So what I now understand Bill to be saying is that production stands ready
to produce, and we should have the money to order all that it can produce.
There are a few ways of looking at this.
1. We might in general have the capacity to produce all sorts of things
that nobody would want - a bed cushion that doubles as a toaster, for
example. We have the capacity to mass-produce these, but since nobody
wants them, we are not organized to produce them. If such a demand
materialized and a company organized to produce them, only then would we
want the money to order them.
2. Bill's concept is easiest to understand if one thinks in terms of
services or in terms of custom production. A company is set up to
produce, but it does not produce until you come to it and place your
order. A restaurant can serve so many meals a month, or a printer can
print so many invitations per month.

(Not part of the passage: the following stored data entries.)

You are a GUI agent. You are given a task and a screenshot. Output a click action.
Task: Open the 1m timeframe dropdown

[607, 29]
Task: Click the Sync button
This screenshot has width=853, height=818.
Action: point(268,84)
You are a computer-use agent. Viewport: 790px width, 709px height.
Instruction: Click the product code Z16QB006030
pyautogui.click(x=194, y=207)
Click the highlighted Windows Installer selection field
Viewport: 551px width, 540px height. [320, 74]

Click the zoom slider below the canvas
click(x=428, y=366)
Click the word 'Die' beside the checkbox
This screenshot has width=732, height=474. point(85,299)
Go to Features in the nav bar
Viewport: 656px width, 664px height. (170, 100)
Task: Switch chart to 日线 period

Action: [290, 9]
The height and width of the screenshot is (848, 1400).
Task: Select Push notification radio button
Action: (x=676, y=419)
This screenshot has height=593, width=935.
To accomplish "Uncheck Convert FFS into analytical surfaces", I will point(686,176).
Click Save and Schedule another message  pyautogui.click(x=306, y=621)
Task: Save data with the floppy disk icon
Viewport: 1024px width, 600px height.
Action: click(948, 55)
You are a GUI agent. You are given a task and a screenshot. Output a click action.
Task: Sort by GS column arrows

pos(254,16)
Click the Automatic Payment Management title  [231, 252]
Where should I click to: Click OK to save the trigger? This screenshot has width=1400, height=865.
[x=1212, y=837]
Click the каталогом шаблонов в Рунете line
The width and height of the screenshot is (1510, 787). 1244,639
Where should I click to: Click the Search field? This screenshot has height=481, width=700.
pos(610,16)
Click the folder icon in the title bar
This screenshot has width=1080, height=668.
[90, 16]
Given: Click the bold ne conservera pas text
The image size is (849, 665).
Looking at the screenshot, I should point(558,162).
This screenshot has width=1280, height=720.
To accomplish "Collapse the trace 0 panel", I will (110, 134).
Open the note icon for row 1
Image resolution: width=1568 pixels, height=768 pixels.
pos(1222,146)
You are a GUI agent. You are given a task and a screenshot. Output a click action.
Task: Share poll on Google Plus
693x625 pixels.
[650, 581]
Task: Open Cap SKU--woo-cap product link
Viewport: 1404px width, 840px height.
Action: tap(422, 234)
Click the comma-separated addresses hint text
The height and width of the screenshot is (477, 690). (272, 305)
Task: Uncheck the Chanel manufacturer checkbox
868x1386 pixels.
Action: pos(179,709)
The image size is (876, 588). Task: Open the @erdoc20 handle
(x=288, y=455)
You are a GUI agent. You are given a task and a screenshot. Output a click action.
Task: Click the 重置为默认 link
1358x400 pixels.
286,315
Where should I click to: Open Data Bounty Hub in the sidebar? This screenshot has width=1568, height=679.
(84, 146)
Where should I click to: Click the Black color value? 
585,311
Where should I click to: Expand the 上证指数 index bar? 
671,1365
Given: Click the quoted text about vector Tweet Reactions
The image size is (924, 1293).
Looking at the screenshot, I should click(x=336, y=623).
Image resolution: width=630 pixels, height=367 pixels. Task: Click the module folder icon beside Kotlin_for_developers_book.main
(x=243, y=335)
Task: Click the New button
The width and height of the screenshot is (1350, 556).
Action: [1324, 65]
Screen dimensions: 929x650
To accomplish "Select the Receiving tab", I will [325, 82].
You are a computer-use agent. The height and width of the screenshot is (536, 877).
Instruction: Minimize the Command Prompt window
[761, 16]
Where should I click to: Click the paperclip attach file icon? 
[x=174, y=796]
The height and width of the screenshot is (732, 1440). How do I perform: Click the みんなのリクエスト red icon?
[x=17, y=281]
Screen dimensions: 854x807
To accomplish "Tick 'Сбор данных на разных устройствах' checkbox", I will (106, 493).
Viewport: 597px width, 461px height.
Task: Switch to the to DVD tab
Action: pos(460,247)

Bill is saying the public should
have that amount.
But the key words, of course, are "per month." Suppose the printer stands
ready to print so many invitations per month, but this month the public
only orders -- and the printer only prints -- half that amount, that does
not mean that the printer's unused half-capacity the first month can "roll
over," enabling him to produce at 1 1/2 times capacity the second!
Therefore, since the public already has enough to buy half his capacity,
they only need enough more this month to buy the other half.
Furthermore, if this reduced demand becomes a permanent trend, the printer
must take it as a signal to reorganize to produce less. In that case, no.
1 above will apply, and the public will certainly not receive money to
order invitations in amounts that demonstrably no one wants merely on the
grounds that producers COULD organize to produce it if it was wanted.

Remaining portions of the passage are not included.